## TASK DIRECTIONS
For every line in the entries that contains "Best", show the whole line.

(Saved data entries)
------------------------------------------------------------
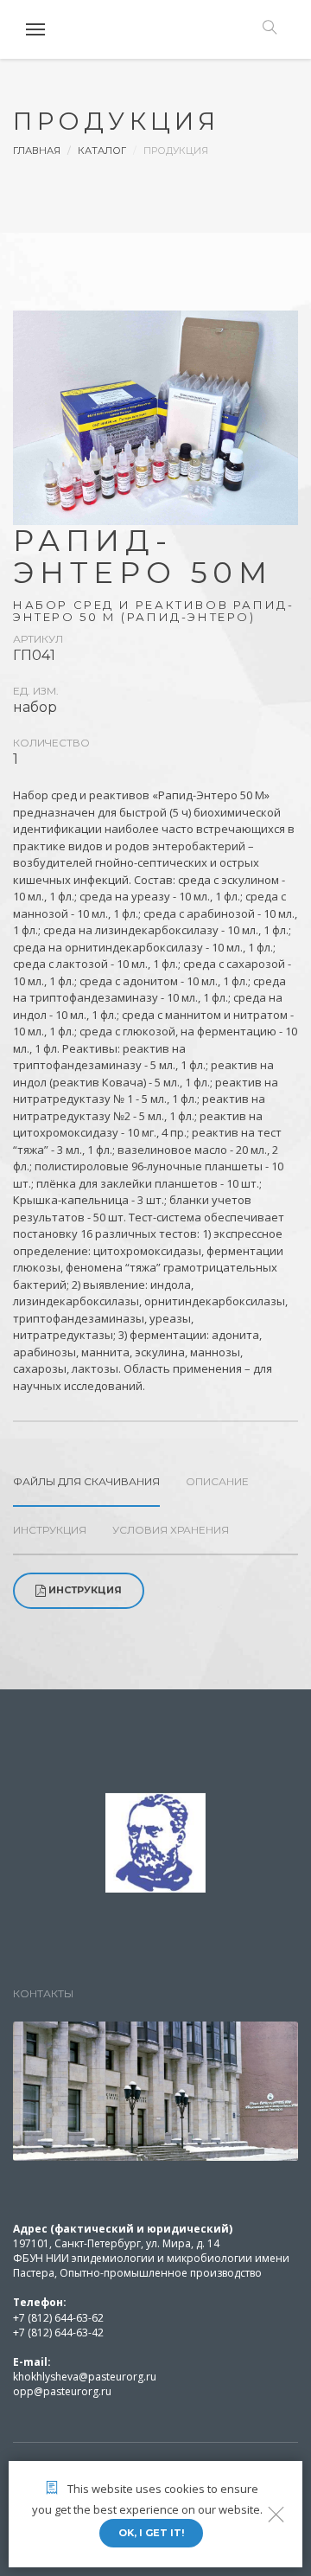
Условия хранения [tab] (170, 1529)
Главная (36, 150)
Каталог (102, 150)
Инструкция (85, 1590)
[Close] (276, 2514)
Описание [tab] (217, 1481)
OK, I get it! (151, 2533)
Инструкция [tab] (49, 1529)
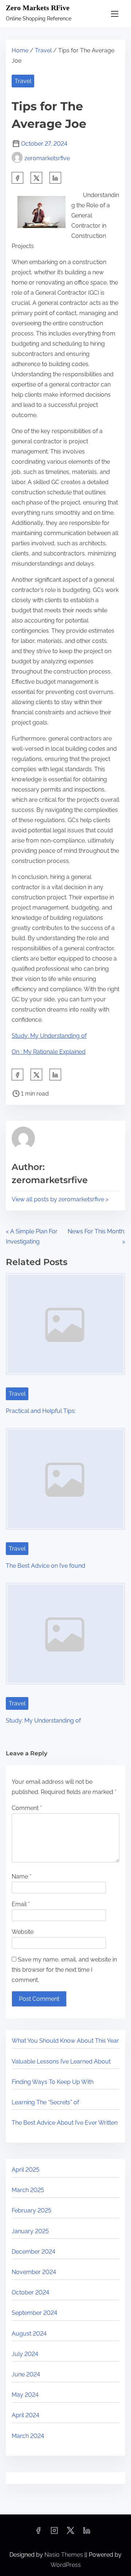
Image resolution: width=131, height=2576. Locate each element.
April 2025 (25, 2169)
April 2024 (25, 2415)
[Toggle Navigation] (114, 13)
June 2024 (26, 2374)
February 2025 (31, 2210)
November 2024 (34, 2272)
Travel (43, 50)
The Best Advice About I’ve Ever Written (65, 2122)
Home (20, 50)
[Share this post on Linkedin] (55, 178)
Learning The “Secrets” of (45, 2102)
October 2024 (30, 2292)
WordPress (66, 2564)
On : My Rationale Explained (49, 1051)
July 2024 (25, 2354)
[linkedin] (86, 2532)
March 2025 (28, 2190)
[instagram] (54, 2532)
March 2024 (28, 2435)
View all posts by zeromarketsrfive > (60, 1199)
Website (22, 1931)
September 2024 (34, 2312)
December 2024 (33, 2251)
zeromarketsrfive (47, 158)
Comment (27, 1808)
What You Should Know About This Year (65, 2040)
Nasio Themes (64, 2554)
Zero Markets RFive (38, 8)
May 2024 (25, 2394)
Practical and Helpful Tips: (41, 1410)
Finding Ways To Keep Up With (53, 2081)
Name (21, 1876)
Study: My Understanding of (49, 1035)
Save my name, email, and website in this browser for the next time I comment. (64, 1969)
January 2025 (30, 2231)
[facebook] (17, 178)
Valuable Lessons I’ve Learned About (61, 2061)
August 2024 (29, 2333)
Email (21, 1904)
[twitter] (36, 178)
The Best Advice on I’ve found (45, 1565)
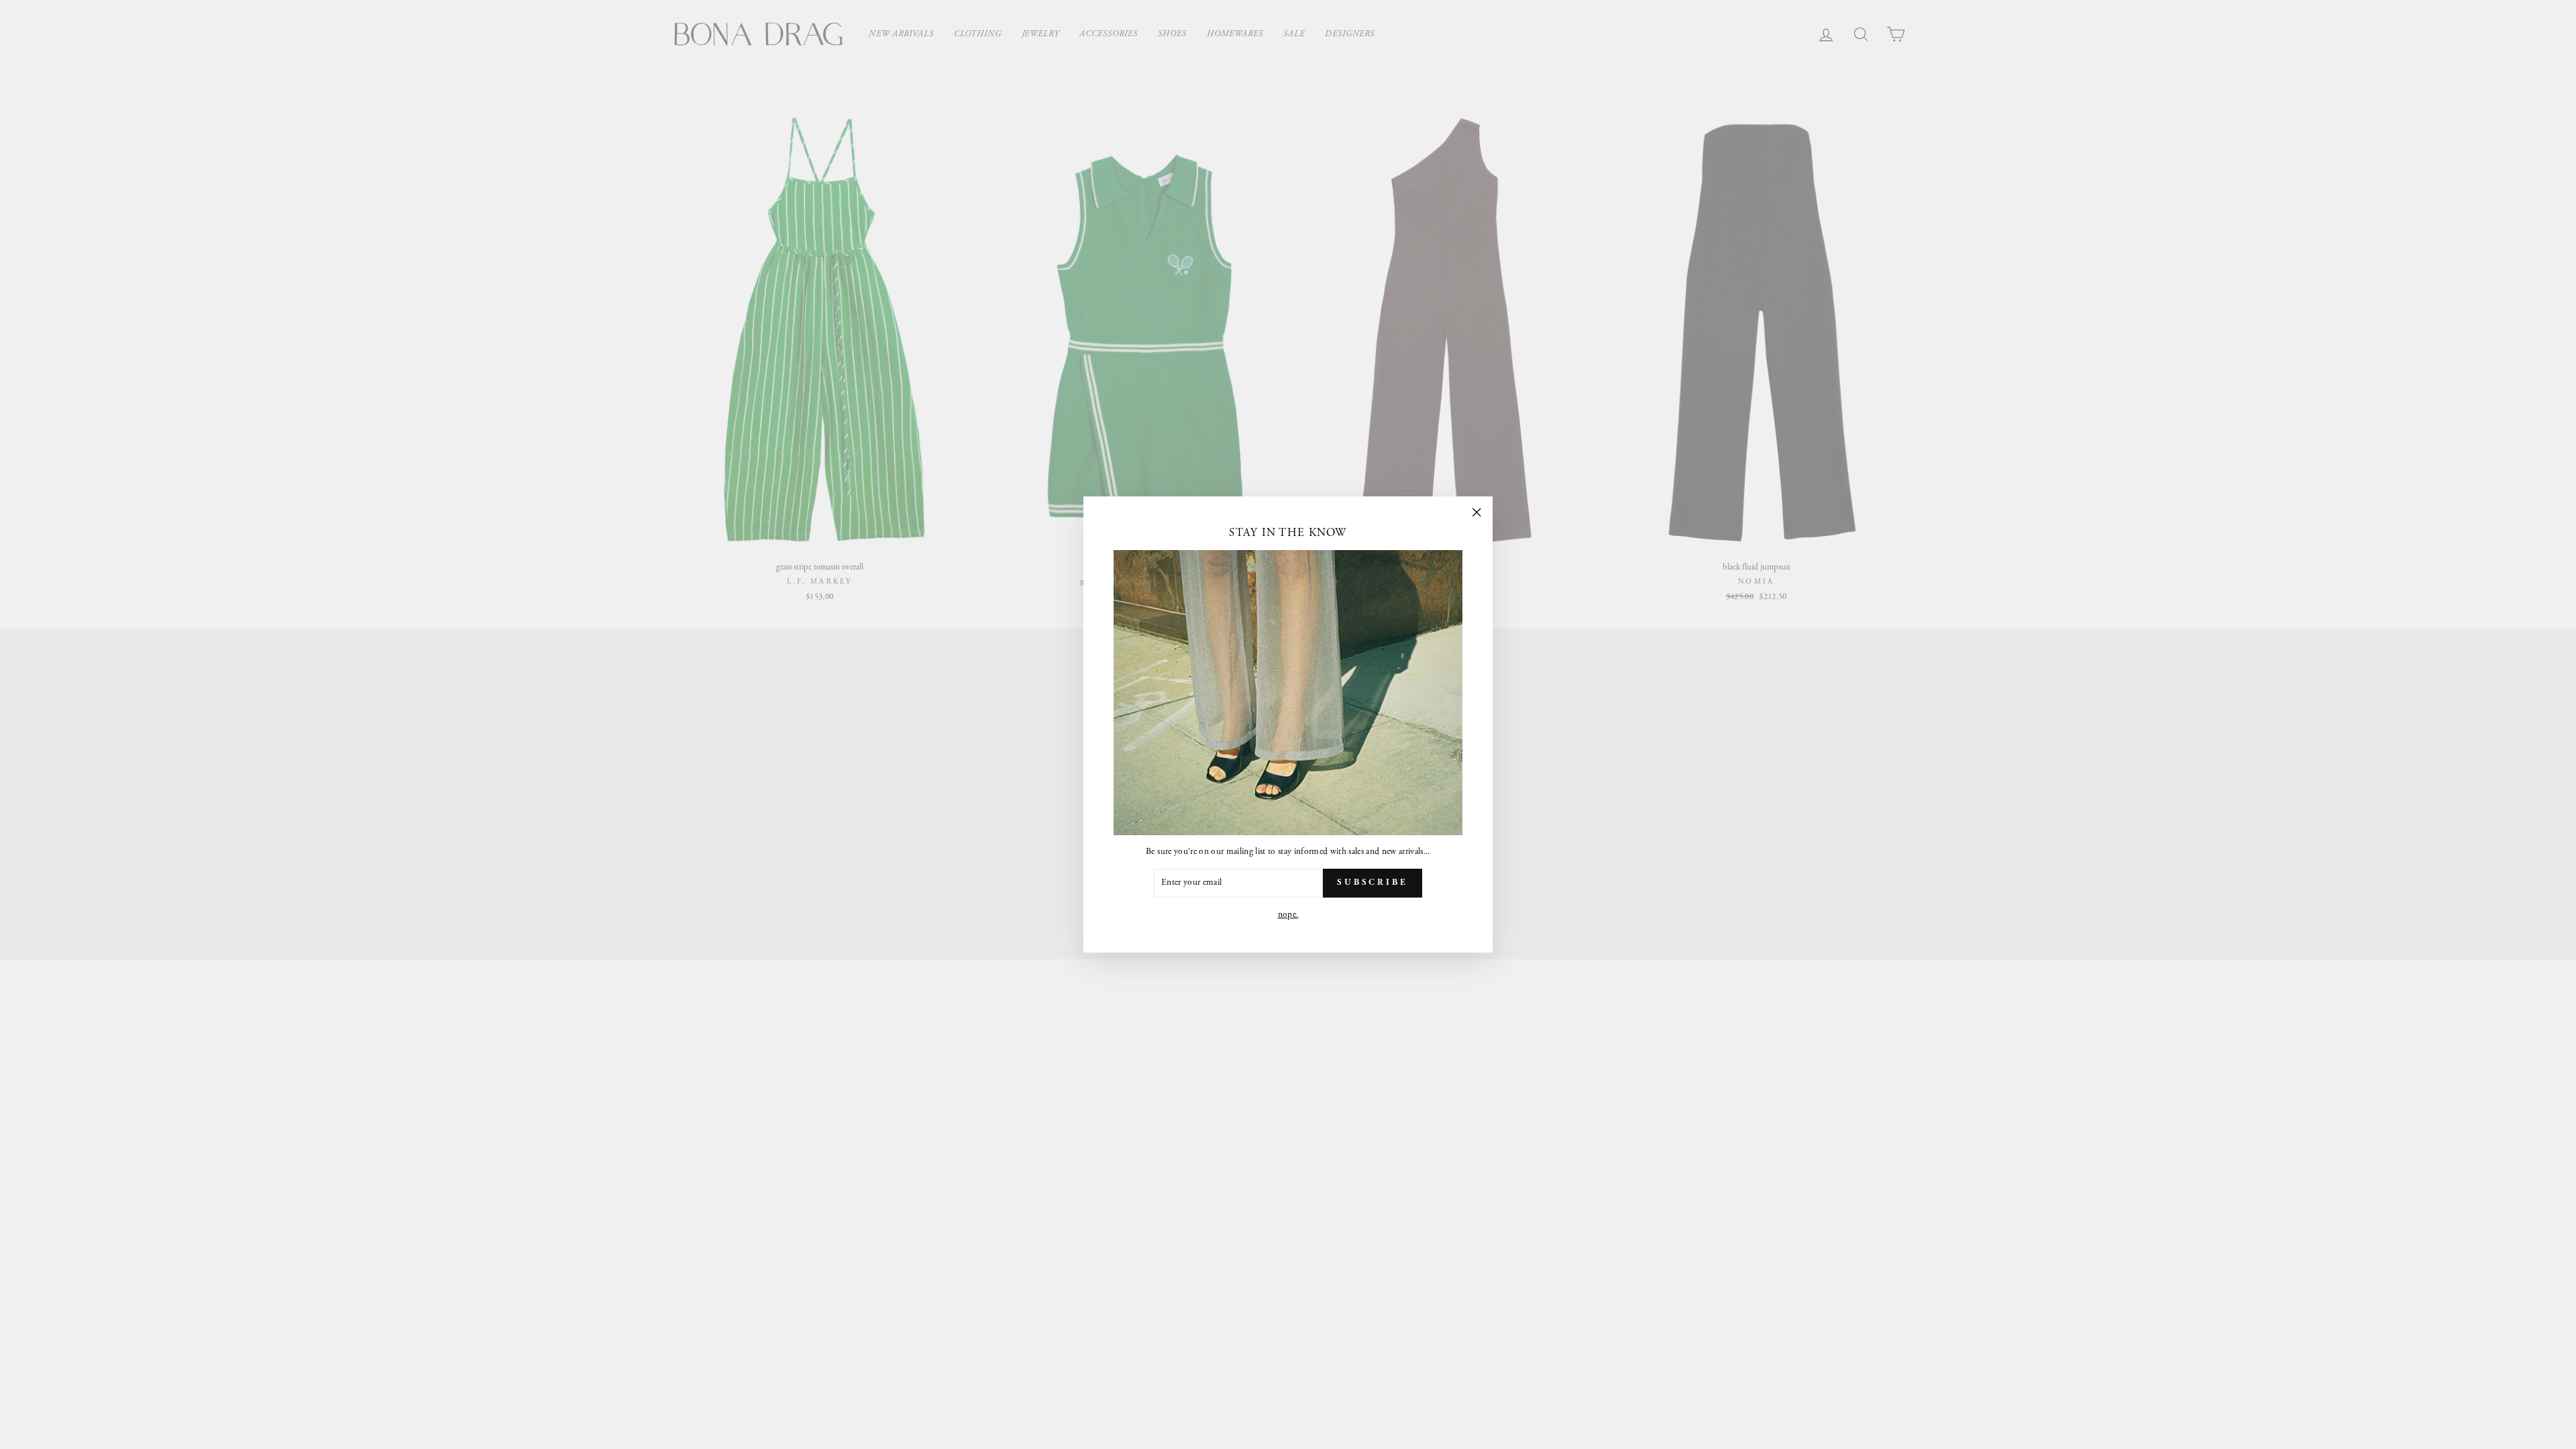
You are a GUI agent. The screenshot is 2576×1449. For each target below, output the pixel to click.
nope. (1288, 914)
------------------------------------------------------------
## TASK RESULT
The Best Advice About I’ve Ever Written (65, 2122)
The Best Advice on I’ve found (45, 1565)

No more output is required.